What’s your favorite piece of kitchen wisdom? Has a family member, friend, or employer ever given you a piece of cooking advice that you find yourself returning to frequently? 


  1. Tony Conrad

    Great post and tips! The one about leftover pie crust reminds me of my Grandma. She did that all the time. Funny thing is I remember the leftover pie crust treats more than the pie. My favorite pieces of kitchen wisdom? Teach kids to cook early and often and don’t be afraid to experiment and try new things.

    • Jeni

      Thanks Tony! This is great kitchen wisdom. Your kids are fortunate you’re encouraging them.

  2. Katie

    Love it! My mom didn’t really like me making a mess of her kitchen, but I love experimenting now…within reason. I don’t bake because I’m not a fan of specifics, but I’ll roast just about anything!

    • Jeni

      Mine didn’t either. There isn’t much that doesn’t taste good roasted:)

  3. Val - Corn, Beans, Pigs and Kids

    I love your tips! I didn’t know about DRY scallops and now am thinking the ones I have bought in the past are probably not dry… I love scallops and love to make them, so I’ll have to check into dry vs wet the next time I buy them.
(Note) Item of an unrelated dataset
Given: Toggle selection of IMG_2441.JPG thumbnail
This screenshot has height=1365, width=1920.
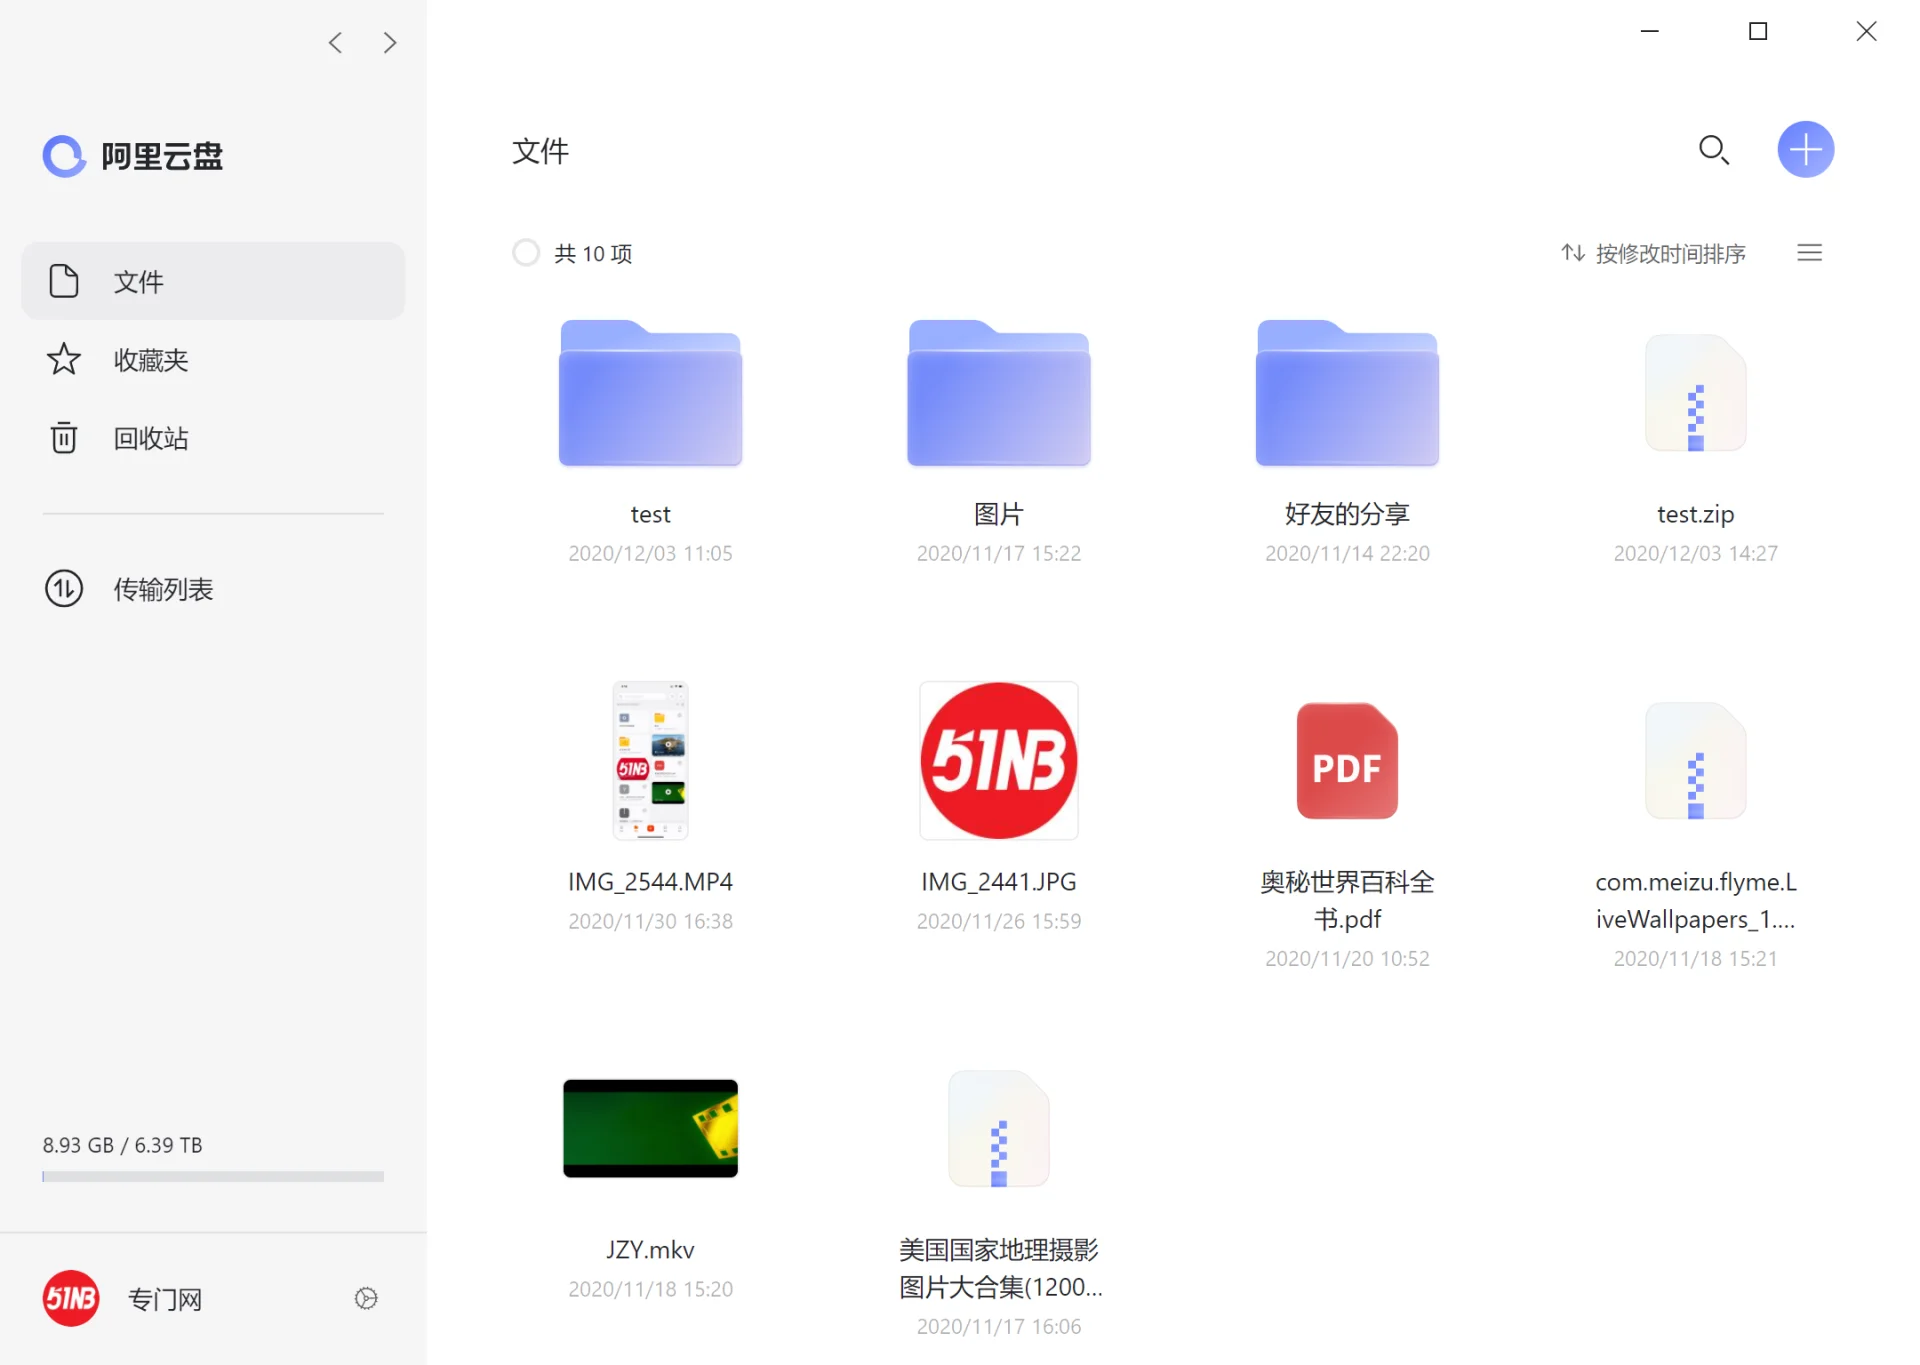Looking at the screenshot, I should click(x=998, y=760).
    As for cooking advice/tips, I grew up in a house where my Mom was always able to pull things together to make a meal for our family so I have always know, something can be done. A tip that I have learned in probably the last 10 years is from Rachael Ray. I don’t watch her show that much, but when I have, I have learned to use a handheld grater to mince garlic. I use this tip/technique exclusively now for garlic.

    • Jeni

      I think the dry packed scallops are also off-white while the treated ones are bright white. I think I learned that garlic trick from Rachel Ray too! It’s so helpful.

  4. Feisty Eats

    My Grannie also made us cinnamon/sugar pie crust pieces which I loved more than the pie itself. Mmm. Memories.

    • Jeni

      Yum! Such a treat.

  5. Josh

    Great advice! Especially the dry packed scallops, such useful advice, we used to use a giant cooling wand to cool soups in the required amount of time.

    • Jeni

      Thanks Josh. I haven’t seen a cooling wand, but it sounds like am amazing gadget.

  6. Beth Ann Chiles

    I love the knife quote and it is one I should have learned by now but still haven’t. Sigh. My memory of leftover pie crusts is exactly the same as Feisty Eats—the cinnamon sugar bits of flakiness pieced together in an old pie tin. I hadn’t thought of that for a long time so thanks for the memories. They were the best. Hands down. As for tips? Hmm. I probably have a few but probably nothing original. I am a very messy baker / cooker. I take after my grandma on that one. But if you wash dishes up as you go it makes it much easier. 🙂

    • Jeni

      Yes! Wash dishes as you go. This should be on the list.

  7. Crystal

    I just realized this past year how parchment paper can be used for so much more than just cookies haha! It’s got to be one of my favorite kitchen “tools”. If only I had known sooner.

    • Jeni

      It’s so handy! Have you tried making those parchment paper packets and baking them?

  8. Donna Hup

    These are great tips! I love parchment paper too!